Tormenta y calma


La más suave y blanda estación, el otoño —dice Pavesese establece con pavorosos sobresaltos, temporales enormes, tinieblas matutinas, torbellinos y destrozos de hojas que hacen entender cuánta violencia cuesta la madurez… La calma y el espanto están en esta cita, mezclando sus opacas densidades. Recuerdo un comentario al que Ferlosio aludía en su discurso de entrega del Premio Cervantes, versión 2004, y que podría aplicarse con igual fortuna a este estrago otoñal: el argumento se quedó parado y sobrevino la felicidad. Felicidad y calma son epílogos de un desastre y preludios de una decantación. Podemos transitar por su paisaje pisando cadáveres y a la vez sumidos en una encantadora ingenuidad, como la de Sergio Pitol y sus memorias fugadas. Pitol recuerda libros, ciudades y amistades con cierta candidez, como si nada le hubiese dañado jamás, como si el lobo de Hobbes no se hubiese cruzado nunca en su camino. Estamos acostumbrados a las memorias prematuras, escritas con un distanciamiento irónico que resulta amargo y autocomplaciente, y esta nostalgia entusiasta, que recuerda y celebra (que recuerda porque celebra), nos arranca una mueca de desaprobación, como si sólo se pudiera recordar con perfidia.

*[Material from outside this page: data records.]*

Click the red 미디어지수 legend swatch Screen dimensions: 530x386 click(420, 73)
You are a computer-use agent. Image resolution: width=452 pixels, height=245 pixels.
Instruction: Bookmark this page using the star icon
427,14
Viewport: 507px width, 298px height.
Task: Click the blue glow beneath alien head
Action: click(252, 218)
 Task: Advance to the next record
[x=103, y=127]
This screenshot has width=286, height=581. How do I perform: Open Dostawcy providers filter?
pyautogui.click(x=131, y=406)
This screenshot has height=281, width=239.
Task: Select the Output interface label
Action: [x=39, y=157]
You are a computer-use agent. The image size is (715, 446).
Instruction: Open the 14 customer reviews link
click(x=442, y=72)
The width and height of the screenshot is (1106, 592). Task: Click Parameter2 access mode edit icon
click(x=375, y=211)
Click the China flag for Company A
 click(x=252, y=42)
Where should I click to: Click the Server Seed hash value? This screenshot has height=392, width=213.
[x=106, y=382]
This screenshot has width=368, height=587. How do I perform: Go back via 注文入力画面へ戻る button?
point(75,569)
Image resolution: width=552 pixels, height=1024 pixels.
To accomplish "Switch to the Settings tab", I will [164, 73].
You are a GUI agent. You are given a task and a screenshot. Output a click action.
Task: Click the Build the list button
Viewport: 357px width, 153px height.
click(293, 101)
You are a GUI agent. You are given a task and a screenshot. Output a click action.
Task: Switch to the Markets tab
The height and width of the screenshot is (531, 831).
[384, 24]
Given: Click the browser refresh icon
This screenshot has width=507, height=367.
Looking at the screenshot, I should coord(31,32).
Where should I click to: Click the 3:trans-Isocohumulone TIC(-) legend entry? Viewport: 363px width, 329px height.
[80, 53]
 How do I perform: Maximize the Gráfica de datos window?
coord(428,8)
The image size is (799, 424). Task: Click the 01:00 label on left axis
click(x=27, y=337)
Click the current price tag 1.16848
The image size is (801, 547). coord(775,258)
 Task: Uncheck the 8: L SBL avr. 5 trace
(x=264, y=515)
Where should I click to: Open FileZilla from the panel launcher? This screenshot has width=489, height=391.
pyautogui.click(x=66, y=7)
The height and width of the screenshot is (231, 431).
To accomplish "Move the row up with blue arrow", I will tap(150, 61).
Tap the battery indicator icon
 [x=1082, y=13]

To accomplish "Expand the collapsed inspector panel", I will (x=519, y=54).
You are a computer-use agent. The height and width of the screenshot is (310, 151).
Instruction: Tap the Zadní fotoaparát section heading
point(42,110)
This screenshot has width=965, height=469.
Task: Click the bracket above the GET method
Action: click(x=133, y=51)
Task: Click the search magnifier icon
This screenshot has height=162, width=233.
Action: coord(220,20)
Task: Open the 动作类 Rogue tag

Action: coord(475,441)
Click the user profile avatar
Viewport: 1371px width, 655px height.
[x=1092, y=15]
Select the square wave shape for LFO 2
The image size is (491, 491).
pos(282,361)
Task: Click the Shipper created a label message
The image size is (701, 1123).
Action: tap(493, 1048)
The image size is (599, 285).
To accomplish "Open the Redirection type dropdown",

Me detengo ahora en los recuerdos italianos de Pitol, Venecia y Siena, principalmente, pero también Roma; ciudades visitadas por un joven que viaja con una enciclopedia en la cabeza y un agujero enorme en los bolsillos, cosa que parece causarle un severo malestar, pero que no impide el desarrollo de su vocación. Al igual que el gran charmeur que fue Diágilev, Pitol sabe que la necesidad sólo se hace virtud cuando se dispone de dinero, y en el arte todas las virtudes son corruptas. Hasta Fellini manifestaba abiertamente su deseo de trabajar a las órdenes de un tirano adorable; un Gonzaga, un Malatesta… ese era su anhelo, volverse renacentista a la manera en que uno quisiera volverse niño, porque en estos tiempos los mecenas quizás no sean tan pródigos, pero a cambio puede que se vuelvan más maternales; así, de un Médicis pasamos a la baronesa Pannonica de Koenigwarter, o lo que es lo mismo, de delinear los claustros de la abadía de Fiesole a preparar la cena para sesenta gatos y un músico de jazz. En contra del espíritu romántico, atinadamente rebelde, pero innecesariamente atormentado, este patronazgo regresivo (que no reaccionario), en el que la libertad individual se realiza dentro de una voluntaria sumisión. Hay dos clases de hombres, dice Pierre Michon, los que padecen el destino y los que eligen padecer el destino; en ambos casos, hacer lo correcto es obedecer a la fatalidad: perseverar en esa ocupación en la que intuimos una especie de gracia divina.